A former OpenAI engineer has pulled back the curtain on what it’s really like inside one of the world’s most scrutinized AI companies, revealing surprising insights about its rapid growth, chaotic culture, and approach to safety. Calvin French-Owen, who recently left the company after working on its Codex project, shared an unfiltered look at his experience in a detailed blog post.

French-Owen wasn’t pushed out, he left by choice, eager to return to startup life after co-founding Segment, a customer data platform acquired by Twilio for $3.2 billion. His time at OpenAI, however, gave him a front-row seat to the company’s explosive expansion. The workforce tripled from 1,000 to 3,000 employees in just one year, a staggering pace that brought growing pains.

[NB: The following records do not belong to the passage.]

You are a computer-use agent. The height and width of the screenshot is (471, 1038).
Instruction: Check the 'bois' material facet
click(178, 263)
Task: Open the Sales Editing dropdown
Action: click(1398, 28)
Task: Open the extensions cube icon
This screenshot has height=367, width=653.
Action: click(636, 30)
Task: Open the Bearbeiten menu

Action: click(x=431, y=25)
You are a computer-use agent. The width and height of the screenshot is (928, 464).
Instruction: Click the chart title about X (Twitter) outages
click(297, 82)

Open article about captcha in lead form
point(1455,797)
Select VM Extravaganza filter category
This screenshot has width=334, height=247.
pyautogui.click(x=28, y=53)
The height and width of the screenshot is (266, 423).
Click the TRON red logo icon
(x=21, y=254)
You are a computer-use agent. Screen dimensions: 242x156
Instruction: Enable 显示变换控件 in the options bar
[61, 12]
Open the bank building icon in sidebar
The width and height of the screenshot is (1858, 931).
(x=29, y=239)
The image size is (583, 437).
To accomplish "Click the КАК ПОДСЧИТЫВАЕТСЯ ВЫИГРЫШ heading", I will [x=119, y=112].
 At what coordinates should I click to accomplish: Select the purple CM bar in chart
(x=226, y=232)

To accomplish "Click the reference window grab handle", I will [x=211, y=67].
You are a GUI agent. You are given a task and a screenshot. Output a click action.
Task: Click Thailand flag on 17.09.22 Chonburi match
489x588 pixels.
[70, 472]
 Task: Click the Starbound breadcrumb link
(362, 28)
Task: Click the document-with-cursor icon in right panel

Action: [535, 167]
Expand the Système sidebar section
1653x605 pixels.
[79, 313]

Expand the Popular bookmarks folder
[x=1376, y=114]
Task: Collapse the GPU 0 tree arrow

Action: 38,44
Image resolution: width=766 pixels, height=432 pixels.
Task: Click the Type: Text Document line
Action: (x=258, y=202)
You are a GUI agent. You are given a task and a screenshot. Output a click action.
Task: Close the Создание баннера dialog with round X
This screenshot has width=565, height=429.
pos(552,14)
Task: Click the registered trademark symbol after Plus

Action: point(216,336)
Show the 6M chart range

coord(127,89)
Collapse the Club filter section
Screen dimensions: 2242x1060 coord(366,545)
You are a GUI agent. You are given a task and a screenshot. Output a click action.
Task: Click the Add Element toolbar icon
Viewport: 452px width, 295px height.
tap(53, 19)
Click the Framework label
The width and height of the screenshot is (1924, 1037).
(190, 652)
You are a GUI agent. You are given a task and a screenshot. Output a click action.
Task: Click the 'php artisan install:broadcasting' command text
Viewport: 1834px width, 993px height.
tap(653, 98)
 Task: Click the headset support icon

Speed came at a cost. Scaling that quickly strained everything from internal communication to product development. Teams operated with startup-like autonomy, but that freedom led to duplicated efforts, multiple versions of tools like queue management systems piled up in what French-Owen called the “back-end monolith,” a messy but functional code repository. Performance issues were common, though leadership actively worked on fixes.

Despite the chaos, OpenAI retained a scrappy, launch-driven mentality. French-Owen’s team built and deployed Codex, a coding assistant rivaling Anthropic’s Claude and other AI tools, in just seven weeks, fueled by sleepless nights and relentless effort. The payoff? Instant traction. “I’ve never seen a product gain so much traction just by appearing in a sidebar,” he wrote, crediting ChatGPT’s massive user base for the rapid adoption.

Secrecy permeated the culture, with employees under tight scrutiny to prevent leaks. Yet, the company kept a close eye on social media, especially X (formerly Twitter), where viral discussions often triggered internal reactions. “This company runs on Twitter vibes,” a colleague joked.

One of the most striking revelations countered common criticisms about OpenAI’s safety priorities. While external critics accuse the company of neglecting long-term AI risks, French-Owen emphasized that practical safety concerns, hate speech, political manipulation, bio-weapon risks, dominated internal discussions. Researchers also studied broader existential threats, but with hundreds of millions relying on ChatGPT for everything from medical advice to emotional support, immediate safeguards took precedence.

The pressure was palpable. Governments, competitors, and the public scrutinized every move. “The stakes feel really high,” French-Owen noted, capturing the intensity of working at the forefront of AI development. His account paints a picture of a company racing to innovate while navigating the complexities of becoming an industry giant, a balancing act as precarious as it is groundbreaking.